Maryam check out this thread start with response no 28

http://havaneseforum.com/showthread.php?t=3506&highlight=peticure

here is another one http://havaneseforum.com/showthread.php?t=3641&highlight=peticure


----------



## maryam187 (Jul 18, 2007)

Thanks Katrina! I guess I might get one in the future. Hope Leslie, Jan and whoever got the peticure will give us an update :ear:


----------



## siggie (Apr 19, 2008)

maryam187 said:


> Thanks Katrina! I guess I might get one in the future. Hope Leslie, Jan and whoever got the peticure will give us an update :ear:


I had seen those threads and would like an update as well. I'm seriously considering Peticure b/c I'd rather not cut.


----------



## Lilly's mom (Aug 10, 2007)

Your welcome. Lilly will not let me cut so I use a dremmel in my opinion not much different then the peticure except for the hair guard. I am interested in updates also.


----------



## ama0722 (Nov 28, 2006)

Leslie told me she really likes it. I hope to try it out and if it is good get one too


----------



## RikiDaisyDixie (Apr 15, 2008)

*Dremmel*

How do you use the dremmel? Riki is scared of it. It is hard to hold him while doing it. I guess I could ask Perry's help. It goes fast when he does let me do it. I hate cutting those black nails, luckily he has a few white ones I can use as a guide. Daisy's are all black...sigh.

Linda

I try to make them run on cement often so it wears them down naturally...a good walk on the strand often does the trick.


----------



## kelrobin (Jan 21, 2008)

Maryam, the main thing I have learned about the Peticure since the first threads is that they have had terrible service problems. Apparently, the first year they had major battery problems (wouldn't hold a charge - Chinese batteries that were faulty.) A lot of people complained on a blog I saw that they couldn't get a replacement. Another issue was long delivery times and lack of power on the small Peticure.
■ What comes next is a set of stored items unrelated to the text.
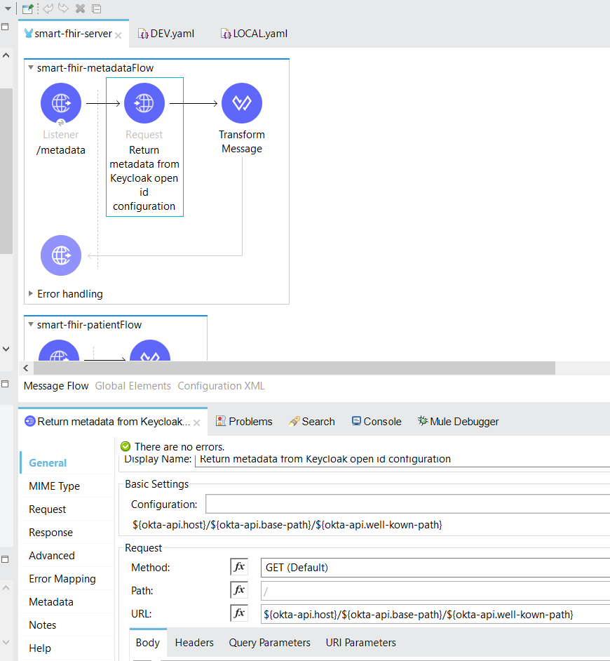
Task: Toggle fx expression mode for Method
Action: tap(239, 567)
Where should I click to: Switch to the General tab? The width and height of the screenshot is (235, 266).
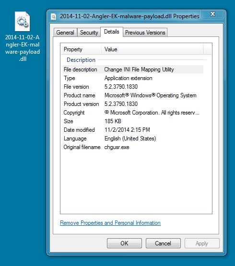(65, 33)
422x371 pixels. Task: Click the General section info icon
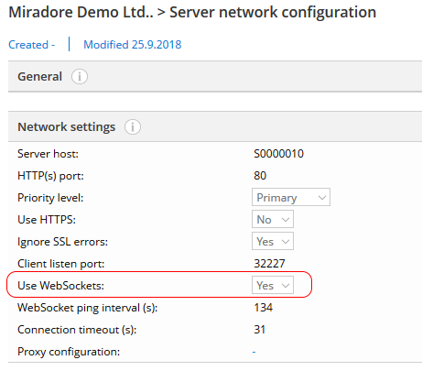coord(80,76)
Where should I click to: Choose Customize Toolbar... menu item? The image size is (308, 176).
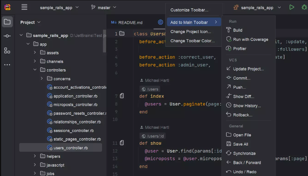click(189, 10)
It looks like the best thing is the attachment for the Dremmel which keeps the hair from getting caught . . . but that could also take a long time to get here and you can only buy certain dremmels that it fits.
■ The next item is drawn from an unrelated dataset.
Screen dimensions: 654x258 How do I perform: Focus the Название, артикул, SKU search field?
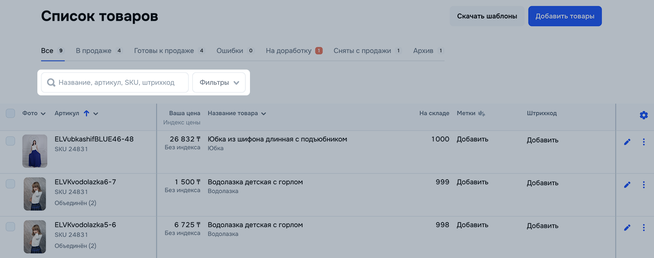115,82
It sounds like a good product . . . the guy has apparently just had major service and battery issues.


----------



## maryam187 (Jul 18, 2007)

Oy. So basically if I decided to get one, I have to hope I'm one of the few lucky ones who get it in time and don't have any service problems? Oy.


----------



## Leslie (Feb 28, 2007)

Maryam~ I love it!!! I didn't have any of the delivery problems some have had and recharging hasn't been an issue. Here's the link to my original "review". I honestly have nothing bad to say about it...


----------



## Me&2Girls (May 11, 2007)

A friend of mine has one and I just loved how nice and short she got the dog's nails and her Havanese didn't even realize she was using it.


----------



## ama0722 (Nov 28, 2006)

I used Leslie and I really liked it! It is like a dremel without the scary part as it has a safety with the plastic around the actual dremel. There are different hole sizes so you can decide which one to you and I didnt get any hair caught. I think I am going to get one too!


----------



## JanB (Oct 26, 2007)

I have one and love it. No issues with S&H and the quality seems good.


----------



## kelrobin (Jan 21, 2008)

Jan, how long did it take you to get it? Also, did you get the small one? There were some issues with the battery holding a charge for very long and not enough power to sufficiently do all the nails.


----------



## JanB (Oct 26, 2007)

[email protected] said:


> Jan, how long did it take you to get it? Also, did you get the small one? There were some issues with the battery holding a charge for very long and not enough power to sufficiently do all the nails.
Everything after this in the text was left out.